== CONSEGNA ==
Riporta testualmente il passo della scheda sulla commedia compreso tra "Premessa e articolo" e "e la Vergani.", estremi inclusi.

== SEZIONE DEL DOCUMENTO ==
Premessa e articolo di Antonio Gramsci (1917)

Premessa

        È una commedia in tre atti derivata dalla novella Tirocinio (1905). La stesura è stata effettuata nell’aprile-maggio 1917. E stata rappresentata per la prima volta il 27 novembre 1917 al Teatro Carignano di Torino, protagonisti Ruggeri e la Vergani.

        Angelo Baldovino accetta la proposta di sposare Agata, messa incinta dal marchese Fabio Colli, che non può sposarla perché già ammogliato. Egli dovrà essere soltanto in apparenza un marito, per salvaguardare la rispettabilità di Agata e consentire al marchese di continuare a frequentarla. Baldovino è stato scelto per questo singolare compito perché uomo fallito, di scarsa moralità, ritenuto pronto ad accettare ogni proposta per guadagno; invece egli prende la cosa con estrema serietà, per la prima volta ha un compito serio da assolvere, pensa di poter rendersi utile alla ragazza in difficoltà, ed nascituro cui potrà dare il suo nome, allo stesso marchese Fabio, legato a una moglie che lo tradisce. La sua risposta è chiarissima: «Sposerò per finta una donna; ma sul serio io sposo l’onestà». Già nel dialogo preliminare con Fabio dichiara che diventerà «un tiranno», per ottenere che tutti stiano dignitosamente ai patti. E, in realtà, dimostrerà un rigido rigore morale che metterà in soggezione e in difficoltà tutti. Agata, che ormai pensa soltanto a essere madre e quando nascerà il figlio si dedicherà interamente a lui, dopo il matrimonio, non vuole più avere contatti con Fabio. Il marchese ne è esasperato; crea una società e chiama Baldovino a farne parte, sperando che rubi o, alla peggio, di tendergli una trappola per accusarlo di disonestà e liberarsi di lui. Baldovino si comporta nella società con competenza e rigore morale, risul­tando d’esempio agli altri. Il suo comportamento – egli dice – gli fa provare «il piacere dei Santi negli affreschi delle chiese». A Fabio non resta che tendergli una trappola; ma Baldovino lo smaschera di fronte ad Agata e, dopo aver fatto balenare che il maldestro tentativo tornerebbe a danno del bambino che porta il suo nome, si dice, comunque, pronto ad andarsene, a essere accusato di furto, purché a rubare per lui sia Fabio, al quale va accollato tutto il peso dello squallido intrigo.

== DATI FORNITI ==
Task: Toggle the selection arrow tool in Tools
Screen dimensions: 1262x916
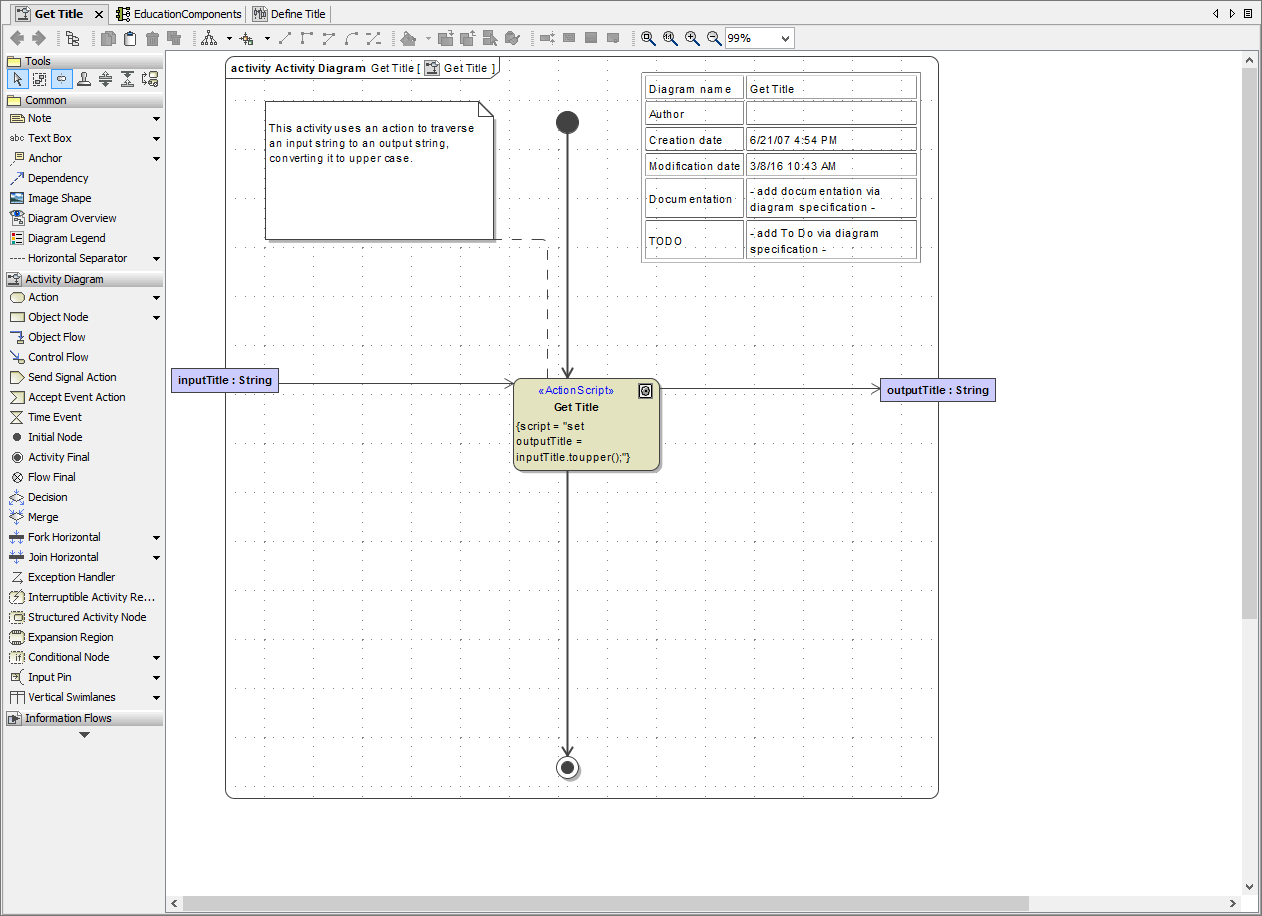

...

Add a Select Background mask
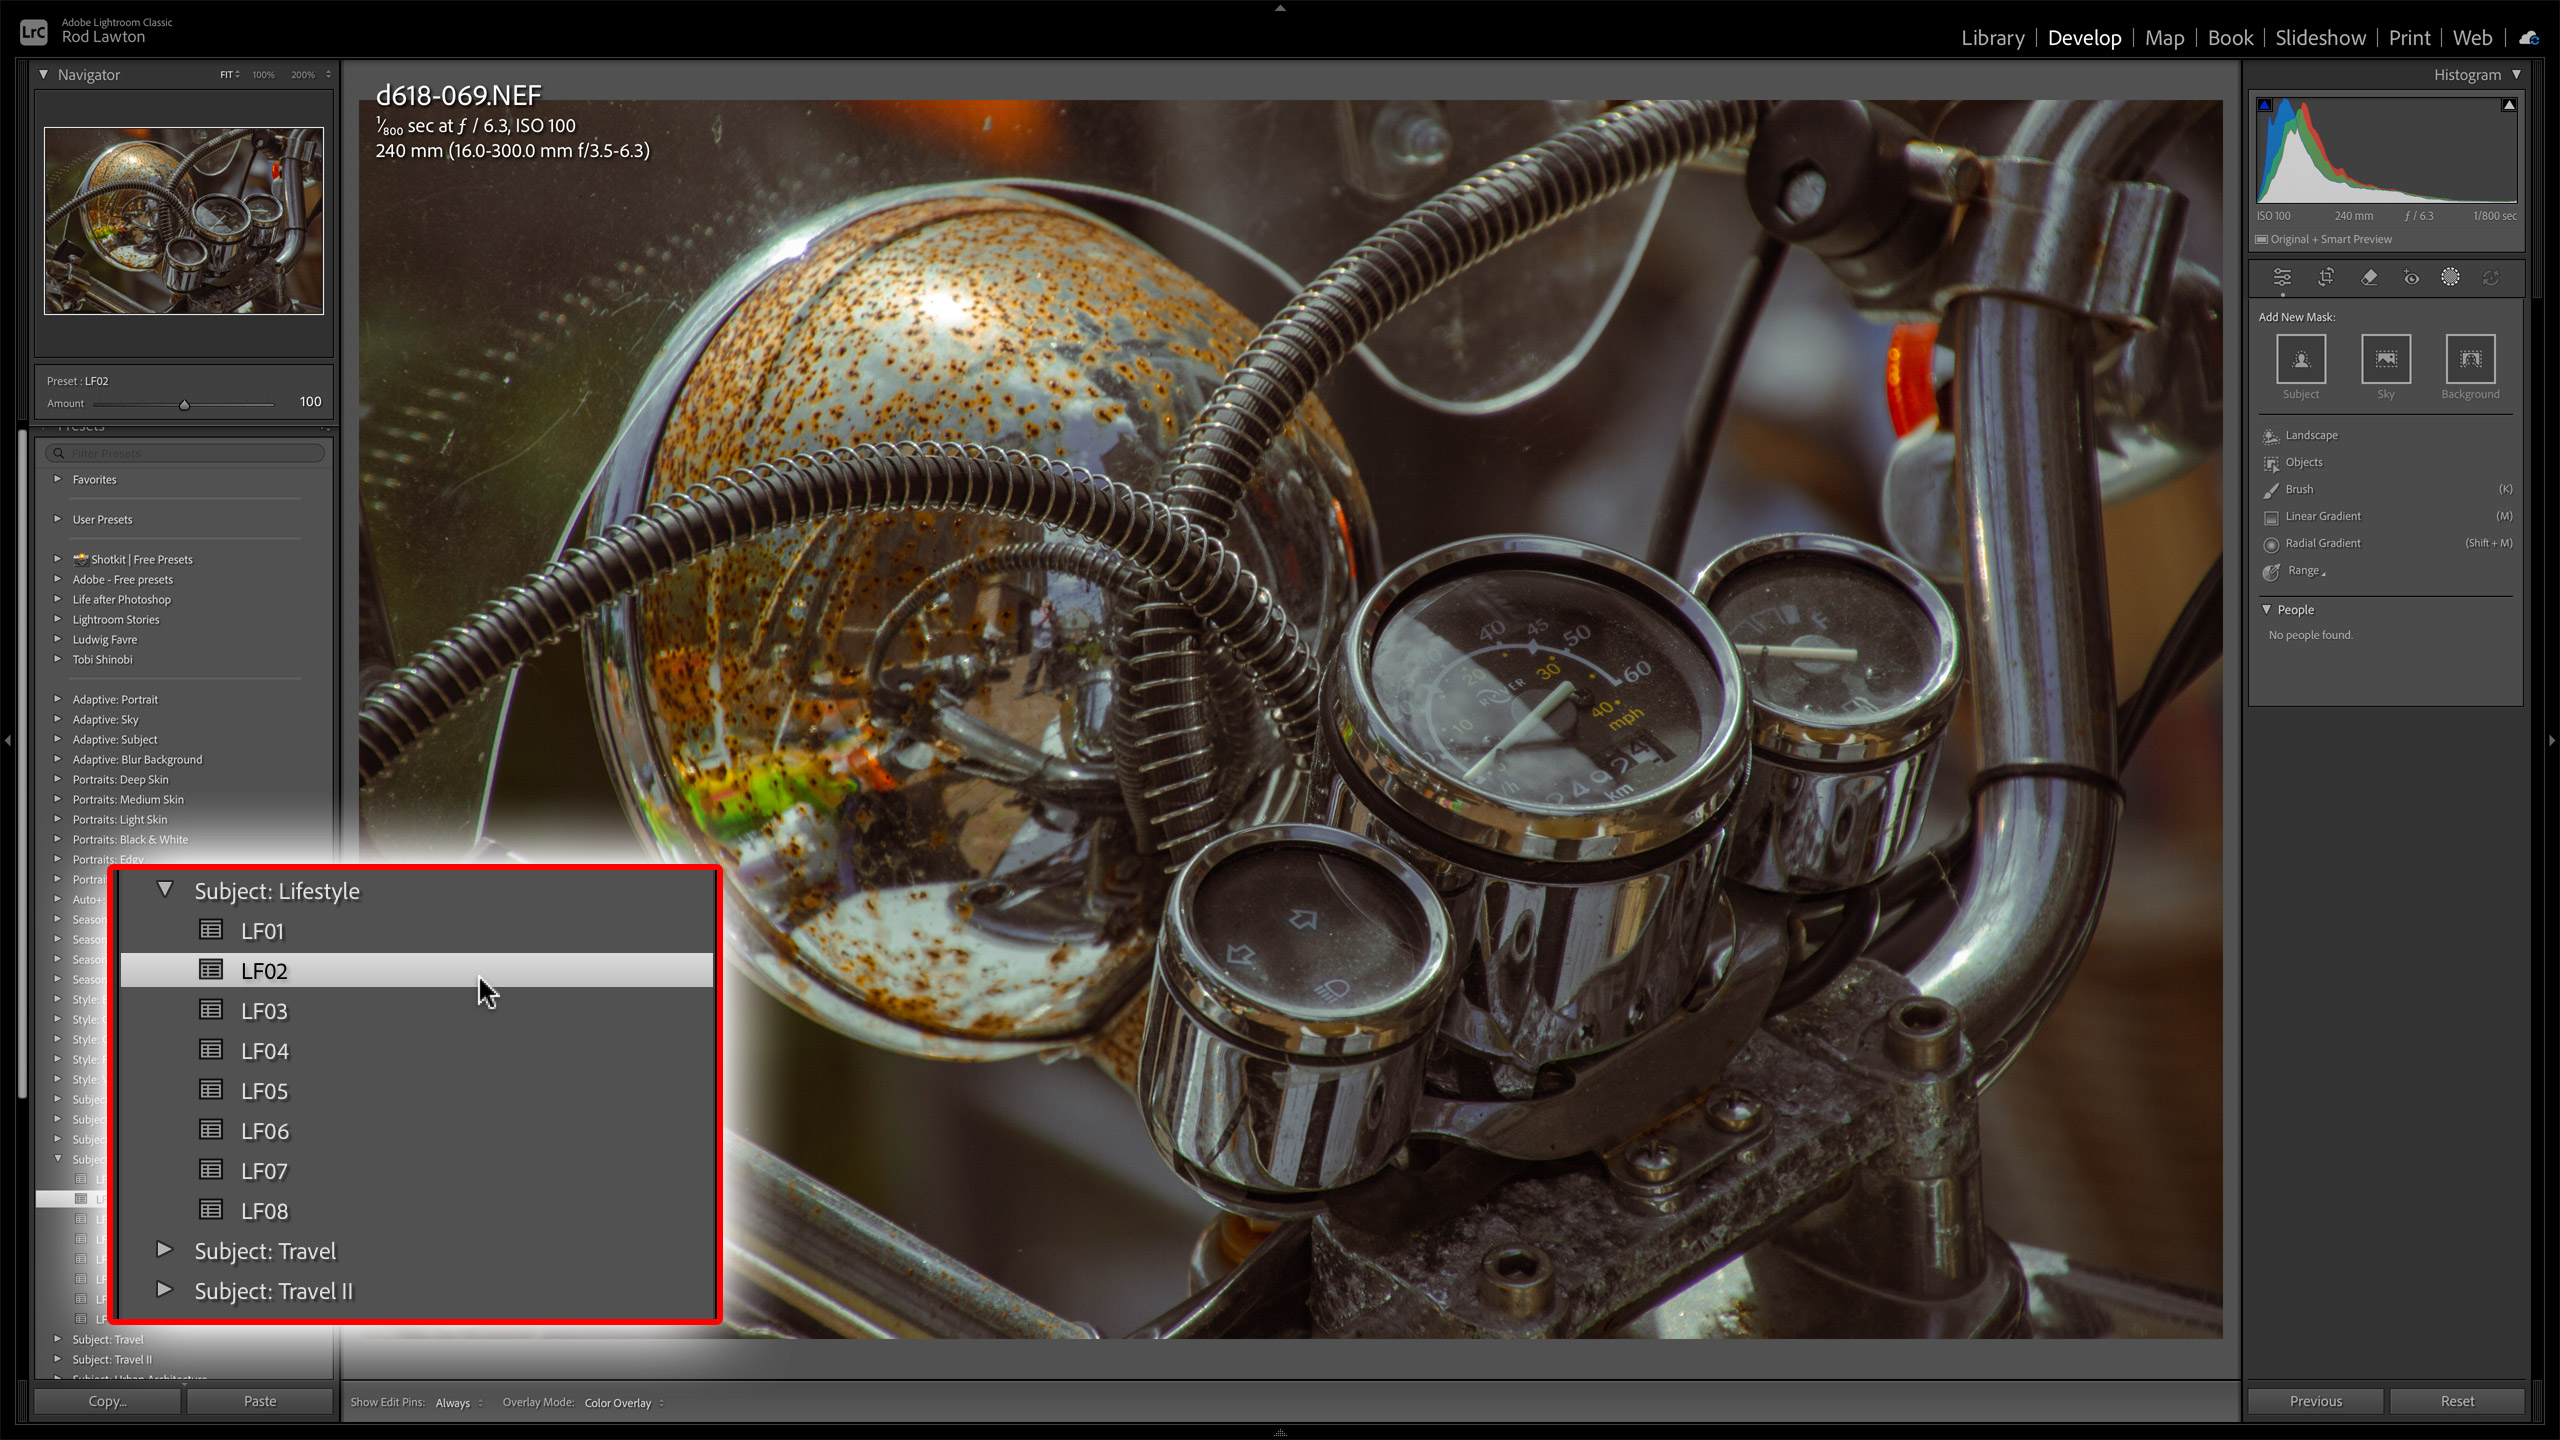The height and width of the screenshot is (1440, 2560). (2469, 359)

== RISPOSTA COMPLETA ==
Premessa e articolo di Antonio Gramsci (1917)

Premessa

        È una commedia in tre atti derivata dalla novella Tirocinio (1905). La stesura è stata effettuata nell’aprile-maggio 1917. E stata rappresentata per la prima volta il 27 novembre 1917 al Teatro Carignano di Torino, protagonisti Ruggeri e la Vergani.